Typically, the peak secondary-side winding current ISEC is many times larger than the load current, and the secondary-side winding resistance is typically larger than the output capacitor esr. Thus, the last term in Equation 10 involving ILOAD can typically be neglected.

The leakage inductance and secondary-side rectifier terms represent quasi-constant offset terms, so do not affect regulation to a significant extent. Thus, the quasi-constant offset terms can be accounted for in the calculation of the required scaling resistors to produce the desired setpoint voltage.
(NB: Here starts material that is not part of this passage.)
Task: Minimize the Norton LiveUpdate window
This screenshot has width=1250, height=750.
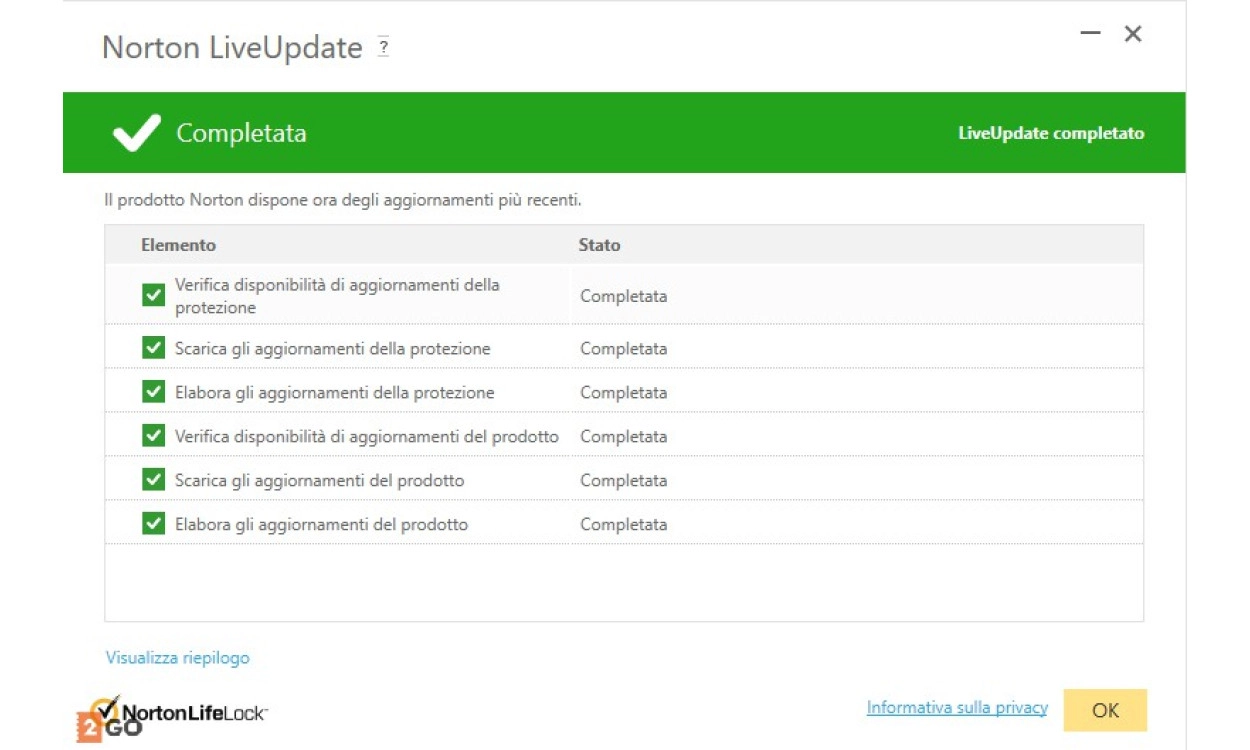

The remaining term that dominates the regulation error in Equation 10 is the drop across the secondary-side winding resistance and capacitor esr at the sample instant, {ISEC x(RSEC + RC(esr))}. The controller internally adjusts the control loop reference in proportion to the primary peak current demand in order to null the ISEC related error term in the sampled bias winding voltage. Since the peak secondary-side current ISEC(pk) is the primary peak current IPRI(pk) scaled by the transformer turns ratio, the internal control loop reference effectively varies in approximate proportion to ISEC, resulting in dramatically improved regulation performance.

This improved regulation performance allows the use of primary-side regulation in a wider range of applications, and at unprecedented power levels, operating in both CCM and DCM.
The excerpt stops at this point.